Read this week's message from Father Don
“For everything there is a season, a time to be born and a time to die (Ecclesiastes 3.1).”
Birth and death are fundamental facts of human life. Whatever our nationality, education, wealth or personality, we are subject to the grievous limitation of physical death.
Reflection on the mystery of death and the after-life was not uncommon in previous generations. Wise thinkers of all cultural traditions have grappled with the troubling reality of human mortality. In our day, however, death is not a popular topic of conversation. The high cost of living, the faults of the government, the upcoming visit of Taylor Swift, these are popular, but death, not so much.
Perhaps we are so busy with the demands and enjoyments of daily life that we don’t have time to think about the inevitability of death. When a loved one dies, however, we are forced to face up to the issue. How do we think about our deceased friends and relatives? Are they simply part of the past, or are they still alive to us?
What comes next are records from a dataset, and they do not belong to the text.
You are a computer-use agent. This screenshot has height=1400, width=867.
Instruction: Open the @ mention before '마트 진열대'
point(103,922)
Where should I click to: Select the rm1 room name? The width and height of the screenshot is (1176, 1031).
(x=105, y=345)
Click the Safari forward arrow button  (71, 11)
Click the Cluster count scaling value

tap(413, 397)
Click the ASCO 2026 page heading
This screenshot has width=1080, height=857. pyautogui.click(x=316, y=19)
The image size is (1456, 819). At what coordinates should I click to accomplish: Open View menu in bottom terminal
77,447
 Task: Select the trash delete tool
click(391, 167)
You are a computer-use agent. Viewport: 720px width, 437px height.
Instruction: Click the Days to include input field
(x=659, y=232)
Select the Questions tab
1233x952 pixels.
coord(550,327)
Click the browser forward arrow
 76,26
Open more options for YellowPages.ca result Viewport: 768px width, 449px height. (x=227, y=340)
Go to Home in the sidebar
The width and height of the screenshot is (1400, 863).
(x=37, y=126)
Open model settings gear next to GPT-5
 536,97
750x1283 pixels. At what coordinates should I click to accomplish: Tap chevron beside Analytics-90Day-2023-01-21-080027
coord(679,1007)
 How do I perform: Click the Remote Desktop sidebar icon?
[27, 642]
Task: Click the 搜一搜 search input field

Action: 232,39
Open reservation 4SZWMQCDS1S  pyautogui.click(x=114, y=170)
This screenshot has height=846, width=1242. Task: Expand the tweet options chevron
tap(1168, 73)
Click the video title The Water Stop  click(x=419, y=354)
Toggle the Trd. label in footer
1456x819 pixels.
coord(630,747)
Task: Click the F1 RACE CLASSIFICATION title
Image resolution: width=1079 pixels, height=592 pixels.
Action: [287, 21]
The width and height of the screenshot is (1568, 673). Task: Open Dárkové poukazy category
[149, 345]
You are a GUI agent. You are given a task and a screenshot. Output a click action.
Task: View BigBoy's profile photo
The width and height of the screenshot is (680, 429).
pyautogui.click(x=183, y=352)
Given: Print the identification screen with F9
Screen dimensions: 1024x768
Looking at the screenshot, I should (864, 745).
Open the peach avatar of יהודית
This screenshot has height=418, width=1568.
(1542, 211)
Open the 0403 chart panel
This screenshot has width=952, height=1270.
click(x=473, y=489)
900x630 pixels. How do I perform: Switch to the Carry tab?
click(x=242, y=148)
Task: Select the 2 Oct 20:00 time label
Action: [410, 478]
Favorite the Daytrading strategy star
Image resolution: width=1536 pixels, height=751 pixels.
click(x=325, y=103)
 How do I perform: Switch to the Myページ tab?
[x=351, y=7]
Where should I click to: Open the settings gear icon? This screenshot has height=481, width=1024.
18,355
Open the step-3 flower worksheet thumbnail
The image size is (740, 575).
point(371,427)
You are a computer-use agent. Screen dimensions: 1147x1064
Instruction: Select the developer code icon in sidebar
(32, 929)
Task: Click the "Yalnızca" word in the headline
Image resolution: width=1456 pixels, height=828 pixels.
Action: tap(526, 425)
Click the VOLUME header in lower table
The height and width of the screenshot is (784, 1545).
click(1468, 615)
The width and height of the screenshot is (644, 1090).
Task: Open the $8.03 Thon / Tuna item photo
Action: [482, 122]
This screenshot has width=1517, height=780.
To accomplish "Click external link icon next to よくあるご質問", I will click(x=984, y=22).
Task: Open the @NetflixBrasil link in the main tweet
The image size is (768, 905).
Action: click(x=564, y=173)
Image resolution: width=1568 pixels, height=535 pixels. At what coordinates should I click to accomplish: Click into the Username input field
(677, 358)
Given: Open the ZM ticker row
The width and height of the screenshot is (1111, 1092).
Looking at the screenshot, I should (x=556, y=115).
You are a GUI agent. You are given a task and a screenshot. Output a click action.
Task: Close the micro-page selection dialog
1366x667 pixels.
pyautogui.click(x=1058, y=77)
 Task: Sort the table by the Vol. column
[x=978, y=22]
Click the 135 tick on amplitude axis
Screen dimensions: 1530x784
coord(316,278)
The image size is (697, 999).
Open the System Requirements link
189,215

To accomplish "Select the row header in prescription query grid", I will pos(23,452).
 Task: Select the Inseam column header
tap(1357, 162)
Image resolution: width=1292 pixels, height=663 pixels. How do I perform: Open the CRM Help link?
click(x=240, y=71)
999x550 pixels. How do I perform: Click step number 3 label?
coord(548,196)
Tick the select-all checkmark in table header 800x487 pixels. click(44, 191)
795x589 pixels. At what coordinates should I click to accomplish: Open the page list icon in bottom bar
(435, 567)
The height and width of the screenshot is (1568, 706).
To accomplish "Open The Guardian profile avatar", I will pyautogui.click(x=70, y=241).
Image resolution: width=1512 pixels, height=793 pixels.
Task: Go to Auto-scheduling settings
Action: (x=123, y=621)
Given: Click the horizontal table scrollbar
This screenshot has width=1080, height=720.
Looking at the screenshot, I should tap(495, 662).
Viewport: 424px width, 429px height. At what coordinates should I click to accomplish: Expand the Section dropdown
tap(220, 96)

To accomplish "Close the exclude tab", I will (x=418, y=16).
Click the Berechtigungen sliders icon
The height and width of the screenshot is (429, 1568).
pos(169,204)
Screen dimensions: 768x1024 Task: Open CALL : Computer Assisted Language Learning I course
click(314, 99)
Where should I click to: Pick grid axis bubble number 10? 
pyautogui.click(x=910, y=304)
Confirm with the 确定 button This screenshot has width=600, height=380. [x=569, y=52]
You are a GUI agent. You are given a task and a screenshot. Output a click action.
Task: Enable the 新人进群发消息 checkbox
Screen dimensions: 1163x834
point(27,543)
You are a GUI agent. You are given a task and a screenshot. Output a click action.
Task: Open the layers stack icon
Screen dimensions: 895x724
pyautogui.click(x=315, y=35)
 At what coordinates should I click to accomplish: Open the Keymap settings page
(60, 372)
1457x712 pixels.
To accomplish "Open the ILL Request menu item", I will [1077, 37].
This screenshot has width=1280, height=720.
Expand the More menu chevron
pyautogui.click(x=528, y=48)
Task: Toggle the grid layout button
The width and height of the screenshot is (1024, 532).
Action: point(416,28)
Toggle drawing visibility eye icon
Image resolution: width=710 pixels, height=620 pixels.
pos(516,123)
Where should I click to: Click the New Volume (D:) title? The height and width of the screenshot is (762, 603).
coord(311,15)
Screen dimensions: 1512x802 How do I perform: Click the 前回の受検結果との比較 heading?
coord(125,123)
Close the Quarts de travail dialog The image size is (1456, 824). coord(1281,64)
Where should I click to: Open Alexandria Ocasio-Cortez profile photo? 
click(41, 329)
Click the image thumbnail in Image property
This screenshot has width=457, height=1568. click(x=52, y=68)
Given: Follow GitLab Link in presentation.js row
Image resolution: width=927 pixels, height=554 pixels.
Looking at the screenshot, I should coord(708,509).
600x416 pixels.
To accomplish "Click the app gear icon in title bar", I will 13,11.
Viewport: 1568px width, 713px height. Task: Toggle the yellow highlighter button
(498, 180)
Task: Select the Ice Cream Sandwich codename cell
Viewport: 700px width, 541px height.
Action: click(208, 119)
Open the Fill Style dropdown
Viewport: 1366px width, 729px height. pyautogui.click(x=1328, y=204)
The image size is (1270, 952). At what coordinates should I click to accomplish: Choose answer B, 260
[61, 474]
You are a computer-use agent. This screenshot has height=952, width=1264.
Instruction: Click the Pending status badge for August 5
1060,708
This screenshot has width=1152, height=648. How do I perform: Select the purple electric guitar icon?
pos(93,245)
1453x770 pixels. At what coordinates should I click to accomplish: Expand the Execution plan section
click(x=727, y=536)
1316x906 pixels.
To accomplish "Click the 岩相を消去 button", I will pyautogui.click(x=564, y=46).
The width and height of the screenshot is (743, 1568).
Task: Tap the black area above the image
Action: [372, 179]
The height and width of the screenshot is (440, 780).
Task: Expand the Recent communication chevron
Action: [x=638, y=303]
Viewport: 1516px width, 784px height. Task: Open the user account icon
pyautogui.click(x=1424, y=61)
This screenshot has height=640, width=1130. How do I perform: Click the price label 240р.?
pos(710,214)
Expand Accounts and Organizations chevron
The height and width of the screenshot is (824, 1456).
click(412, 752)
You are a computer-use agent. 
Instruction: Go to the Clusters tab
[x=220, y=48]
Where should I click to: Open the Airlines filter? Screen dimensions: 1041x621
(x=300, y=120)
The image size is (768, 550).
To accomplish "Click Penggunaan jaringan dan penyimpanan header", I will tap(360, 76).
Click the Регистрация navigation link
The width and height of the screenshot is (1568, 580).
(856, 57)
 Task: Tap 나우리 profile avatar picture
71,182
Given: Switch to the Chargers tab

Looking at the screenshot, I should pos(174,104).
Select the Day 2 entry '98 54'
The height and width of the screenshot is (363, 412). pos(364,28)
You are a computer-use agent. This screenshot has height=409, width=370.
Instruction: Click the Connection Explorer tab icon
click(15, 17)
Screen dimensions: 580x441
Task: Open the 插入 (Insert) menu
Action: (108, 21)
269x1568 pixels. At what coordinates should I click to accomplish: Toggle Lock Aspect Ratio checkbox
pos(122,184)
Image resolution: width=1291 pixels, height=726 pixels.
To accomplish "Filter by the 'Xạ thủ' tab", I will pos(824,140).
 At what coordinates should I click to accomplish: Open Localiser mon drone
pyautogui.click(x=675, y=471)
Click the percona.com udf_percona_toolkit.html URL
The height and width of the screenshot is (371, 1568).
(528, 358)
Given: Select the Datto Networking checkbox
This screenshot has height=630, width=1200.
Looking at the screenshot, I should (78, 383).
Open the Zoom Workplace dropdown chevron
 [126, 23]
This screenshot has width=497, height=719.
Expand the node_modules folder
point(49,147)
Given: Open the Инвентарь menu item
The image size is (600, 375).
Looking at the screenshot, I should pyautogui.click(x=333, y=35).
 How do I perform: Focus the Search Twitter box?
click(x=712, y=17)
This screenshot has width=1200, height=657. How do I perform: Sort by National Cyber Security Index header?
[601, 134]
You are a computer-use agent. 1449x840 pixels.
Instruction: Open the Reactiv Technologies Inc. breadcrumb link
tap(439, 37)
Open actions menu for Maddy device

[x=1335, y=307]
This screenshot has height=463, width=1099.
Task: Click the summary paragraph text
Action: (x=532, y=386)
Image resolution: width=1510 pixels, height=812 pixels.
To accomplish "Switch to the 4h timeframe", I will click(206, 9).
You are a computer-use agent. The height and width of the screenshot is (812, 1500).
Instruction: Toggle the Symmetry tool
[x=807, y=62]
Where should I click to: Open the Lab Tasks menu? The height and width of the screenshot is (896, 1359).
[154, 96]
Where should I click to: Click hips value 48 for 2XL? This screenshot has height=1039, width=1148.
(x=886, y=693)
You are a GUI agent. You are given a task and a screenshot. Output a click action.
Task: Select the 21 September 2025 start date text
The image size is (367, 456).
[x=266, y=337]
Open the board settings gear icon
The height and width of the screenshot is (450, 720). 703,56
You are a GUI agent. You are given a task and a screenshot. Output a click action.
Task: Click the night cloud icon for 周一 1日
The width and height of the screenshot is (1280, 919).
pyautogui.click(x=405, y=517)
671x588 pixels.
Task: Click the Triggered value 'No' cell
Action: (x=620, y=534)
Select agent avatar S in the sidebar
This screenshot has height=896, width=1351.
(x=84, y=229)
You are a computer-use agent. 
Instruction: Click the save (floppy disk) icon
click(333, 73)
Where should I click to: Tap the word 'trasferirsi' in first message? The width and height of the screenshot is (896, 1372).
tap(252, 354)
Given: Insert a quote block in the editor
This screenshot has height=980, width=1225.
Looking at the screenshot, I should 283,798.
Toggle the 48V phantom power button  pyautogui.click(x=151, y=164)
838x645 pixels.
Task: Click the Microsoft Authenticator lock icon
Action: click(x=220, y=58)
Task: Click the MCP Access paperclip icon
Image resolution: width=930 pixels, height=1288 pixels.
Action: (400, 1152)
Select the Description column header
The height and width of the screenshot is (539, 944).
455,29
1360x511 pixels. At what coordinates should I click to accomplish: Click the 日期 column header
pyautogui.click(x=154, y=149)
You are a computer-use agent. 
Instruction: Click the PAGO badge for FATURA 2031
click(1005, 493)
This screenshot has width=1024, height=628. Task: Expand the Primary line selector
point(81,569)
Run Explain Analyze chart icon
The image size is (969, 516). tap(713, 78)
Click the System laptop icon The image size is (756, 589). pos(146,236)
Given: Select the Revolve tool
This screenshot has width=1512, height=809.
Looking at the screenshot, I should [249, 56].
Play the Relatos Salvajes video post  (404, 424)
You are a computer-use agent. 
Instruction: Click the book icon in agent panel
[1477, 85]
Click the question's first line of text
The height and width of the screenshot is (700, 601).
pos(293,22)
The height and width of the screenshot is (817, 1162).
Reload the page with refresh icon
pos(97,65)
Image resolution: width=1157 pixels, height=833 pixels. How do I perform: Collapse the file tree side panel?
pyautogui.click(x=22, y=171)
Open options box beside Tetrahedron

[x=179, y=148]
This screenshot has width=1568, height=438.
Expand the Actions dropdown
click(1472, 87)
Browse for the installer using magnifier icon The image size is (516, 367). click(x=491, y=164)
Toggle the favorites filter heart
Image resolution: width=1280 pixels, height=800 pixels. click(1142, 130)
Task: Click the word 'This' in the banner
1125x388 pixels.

In the month of November, the Church encourages us to reflect upon “The Four Last Things,” that is, Death, Judgement, Heaven and Hell. These are serious matters of concern to all people but especially to Christians who have been privileged to receive instruction on their importance.
Earthly life cannot be adequately understood without consideration of death and life beyond the grave. What should we devote our life to? Why should we try to be generous, humble, and loving? What should we hope for? In whom should we place our trust? These and other practical questions cannot be answered without consideration of life beyond the grave.
Jesus is the Christian answer to the practical questions of life. He is the God who enters the world to heal its wounds through his self-giving love and show us how to live our earthly lives well. He is the one who embraces death and defeats it for us. He is the source of hope in the face of suffering. He is the one who offers us life to the full.
Earthly life is a serious matter and November is a good time to reflect upon its hard realities.